### [PAGE EXTRACT]
-=-=-=-=-

Re: [dpdk-users] Query on handling packets

2018-11-24 Thread Wiles, Keith



> On Nov 22, 2018, at 9:54 AM, Harsh Patel  wrote:
> 
> Hi
> 
> Thank you so much for the reply and for the solution.
> 
> We used the given code. We were amazed by the pointer arithmetic you used, 
> got to learn something new.
> 
> But still we are under performing.The same bottleneck of ~2.5Mbps is seen.

Make sure the cores you are using are on the same NUMA or socket the PCI 
devices are located.

If you have two CPUs or sockets in your system. The cpu_layout.py script will 
help you understand the layout of the cores and/or lcores in the system.

On my machine the PCI bus is connected to socket 1 and not socket 0, this means 
I have to use lcores only on socket 1. Some systems have two PCI buses one on 
each socket. Accessing data from one NUMA zone or socket to another can effect 
performance and should be avoided.

HTH
> 
> We also checked if the raw socket was using any extra (logical) cores than 
> the DPDK. We found that raw socket has 2 logical threads running on 2 logical 
> CPUs. Whereas, the DPDK version has 6 logical threads on 2 logical CPUs. We 
> also ran the 6 threads on 4 logical CPUs, still we see the same bottleneck.
> 
> We have updated our code (you can use the same links from previous mail). It 
> would be helpful if you could help us in finding what causes the bottleneck.
> 
> Thanks and Regards, 
> Harsh and Hrishikesh 
> 
> 
> On Mon, Nov 19, 2018, 19:19 Wiles, Keith  wrote:
> 
> 
> > On Nov 17, 2018, at 4:05 PM, Kyle Larose  wrote:
> > 
> > On Sat, Nov 17, 2018 at 5:22 AM Harsh Patel  
> > wrote:
> >> 
> >> Hello,
> >> Thanks a lot for going through the code and providing us with so much
> >> information.
> >> We removed all the memcpy/malloc from the data path as you suggested and
> > ...
> >> After removing this, we are able to see a performance gain but not as good
> >> as raw socket.
> >> 
> > 
> > You're using an unordered_map to map your buffer pointers back to the
> > mbufs. While it may not do a memcpy all the time, It will likely end
> > up doing a malloc arbitrarily when you insert or remove entries from
> > the map. If it needs to resize the table, it'll be even worse. You may
> > want to consider using librte_hash:
> > https://doc.dpdk.org/api/rte__hash_8h.html instead. Or, even better,
> > see if you can design the system to avoid needing to do a lookup like
> > this. Can you return a handle with the mbuf pointer and the data
> > together?
> > 
> > You're also using floating point math where it's unnecessary (the
> > timing check). Just multiply the numerator by 100 prior to doing
> > the division. I doubt you'll overflow a uint64_t with that. It's not
> > as efficient as integer math, though I'm not sure offhand it'd cause a
> > major perf problem.

-=-=-=-=-

### [INFORMATION PROVIDED]
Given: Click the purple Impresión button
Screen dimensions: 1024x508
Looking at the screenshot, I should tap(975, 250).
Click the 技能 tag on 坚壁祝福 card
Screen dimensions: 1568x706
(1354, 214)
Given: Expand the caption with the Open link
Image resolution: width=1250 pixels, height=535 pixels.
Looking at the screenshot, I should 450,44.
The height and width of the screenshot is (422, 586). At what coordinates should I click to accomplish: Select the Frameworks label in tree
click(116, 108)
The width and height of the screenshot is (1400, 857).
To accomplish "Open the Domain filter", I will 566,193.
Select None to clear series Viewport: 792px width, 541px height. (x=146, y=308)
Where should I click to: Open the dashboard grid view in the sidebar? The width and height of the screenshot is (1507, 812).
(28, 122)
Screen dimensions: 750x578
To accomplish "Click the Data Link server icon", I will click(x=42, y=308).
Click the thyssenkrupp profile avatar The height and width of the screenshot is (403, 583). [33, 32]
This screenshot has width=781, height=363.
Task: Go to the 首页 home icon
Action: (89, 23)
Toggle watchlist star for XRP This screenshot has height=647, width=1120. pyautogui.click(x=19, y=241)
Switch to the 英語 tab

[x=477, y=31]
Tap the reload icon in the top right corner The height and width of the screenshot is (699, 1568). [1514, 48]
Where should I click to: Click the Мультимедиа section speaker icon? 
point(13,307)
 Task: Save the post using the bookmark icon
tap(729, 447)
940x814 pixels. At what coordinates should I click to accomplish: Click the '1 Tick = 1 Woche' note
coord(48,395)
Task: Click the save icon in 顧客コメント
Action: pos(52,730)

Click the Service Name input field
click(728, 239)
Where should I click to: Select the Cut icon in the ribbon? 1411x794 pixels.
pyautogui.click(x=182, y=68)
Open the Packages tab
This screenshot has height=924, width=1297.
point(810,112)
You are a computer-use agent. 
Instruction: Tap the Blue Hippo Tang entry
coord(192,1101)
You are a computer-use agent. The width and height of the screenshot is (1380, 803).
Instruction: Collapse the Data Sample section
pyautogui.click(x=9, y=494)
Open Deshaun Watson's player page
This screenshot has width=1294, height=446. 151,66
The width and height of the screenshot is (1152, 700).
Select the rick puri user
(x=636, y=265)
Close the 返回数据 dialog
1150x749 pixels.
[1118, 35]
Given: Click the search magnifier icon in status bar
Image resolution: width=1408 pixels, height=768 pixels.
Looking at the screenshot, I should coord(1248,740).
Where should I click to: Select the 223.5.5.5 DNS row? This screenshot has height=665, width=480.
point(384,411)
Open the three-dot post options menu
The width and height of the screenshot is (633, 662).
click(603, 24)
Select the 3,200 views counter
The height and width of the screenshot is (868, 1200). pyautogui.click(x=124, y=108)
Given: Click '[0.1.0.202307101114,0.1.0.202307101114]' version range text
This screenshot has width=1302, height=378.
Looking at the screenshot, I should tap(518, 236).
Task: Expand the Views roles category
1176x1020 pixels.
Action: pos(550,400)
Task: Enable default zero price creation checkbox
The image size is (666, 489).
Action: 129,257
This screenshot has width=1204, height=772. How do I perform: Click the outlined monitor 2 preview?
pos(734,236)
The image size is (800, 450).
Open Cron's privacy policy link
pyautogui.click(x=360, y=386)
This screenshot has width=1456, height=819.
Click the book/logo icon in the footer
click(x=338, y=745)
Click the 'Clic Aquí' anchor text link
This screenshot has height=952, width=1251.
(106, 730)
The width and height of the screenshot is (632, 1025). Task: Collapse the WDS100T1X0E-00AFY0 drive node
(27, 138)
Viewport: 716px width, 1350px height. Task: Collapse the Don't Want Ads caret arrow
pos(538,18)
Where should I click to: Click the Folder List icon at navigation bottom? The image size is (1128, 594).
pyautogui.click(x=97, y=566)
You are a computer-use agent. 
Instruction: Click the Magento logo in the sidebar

-=-=-=-=-

Extend the DPDK packet-handling thread above by writing what follows its final sentence.

### [RIGHT ANSWER]
> > 
> > One final thing: using a raw socket, the kernel will take over
> > transmitting and receiving to the NIC itself. that means it is free to
> > use multiple CPUs for the rx and tx. I notice that you only have one
> > rx/tx queue, meaning at most one CPU can send and receive packets.
> > When running your performance test with the raw socket, you may want
> > to see how busy the system is doing packet sends and receives. Is it
> > using more than one CPU's worth of processing? Is it using less, but
> > when combined with your main application's usage, the overall system
> > is still using more than one?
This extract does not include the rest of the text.